Summary
In its second season, the Basketball Association of America was considerably revamped. Four of its original 11 teams, Cleveland, Detroit, Pittsburgh, and Toronto, were gone and the Baltimore Bullets were added.
The BAA staged two great division races.
In the Western Division, the St. Louis Bombers won by one game and the other three teams were all tied for second place. The Philadelphia Warriors also won by one game in the East, over the New York Knickerbockers, although the division's other two teams all finished far back. They were the only two teams in the league with losing records.
The playoff format was even stranger than in the previous year. First, the three-way tie for second place had to be resolved.
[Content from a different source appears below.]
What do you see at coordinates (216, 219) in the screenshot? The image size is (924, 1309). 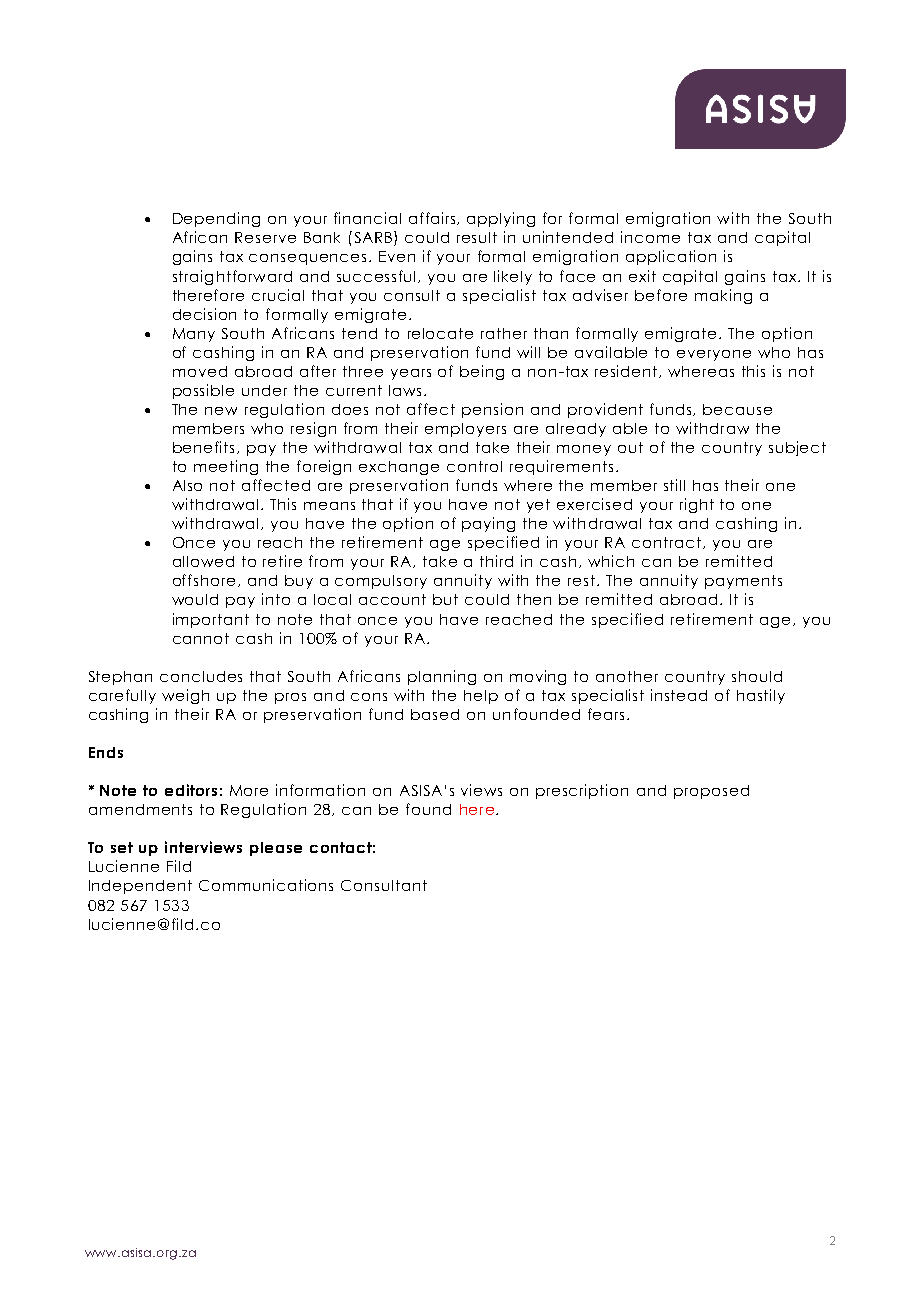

Chicago eliminated Washington in a one-game playoff and Baltimore then knocked off Chicago in their playoff game.
Then came the real playoffs. Baltimore beat New York in the best-of-three series between second-place teams and Chicago beat Boston in the third-place contest.
In the semifinals, the first-place teams again met in a best-of-seven series, with Philadelphia beating St. Louis, while Baltimore swept its best-of-three series against Chicago.
Then, for the second year in a row, a second-place team won the league championship as the Bullets dethroned defending champion Philadelphia in six games.
Joe Fulks once again led the league in scoring average, but wasn't the scoring champion. That honor was based on total points. Because Fulks missed five games with an injury, he finished behind Max Zaslofsky of Chicago in that category.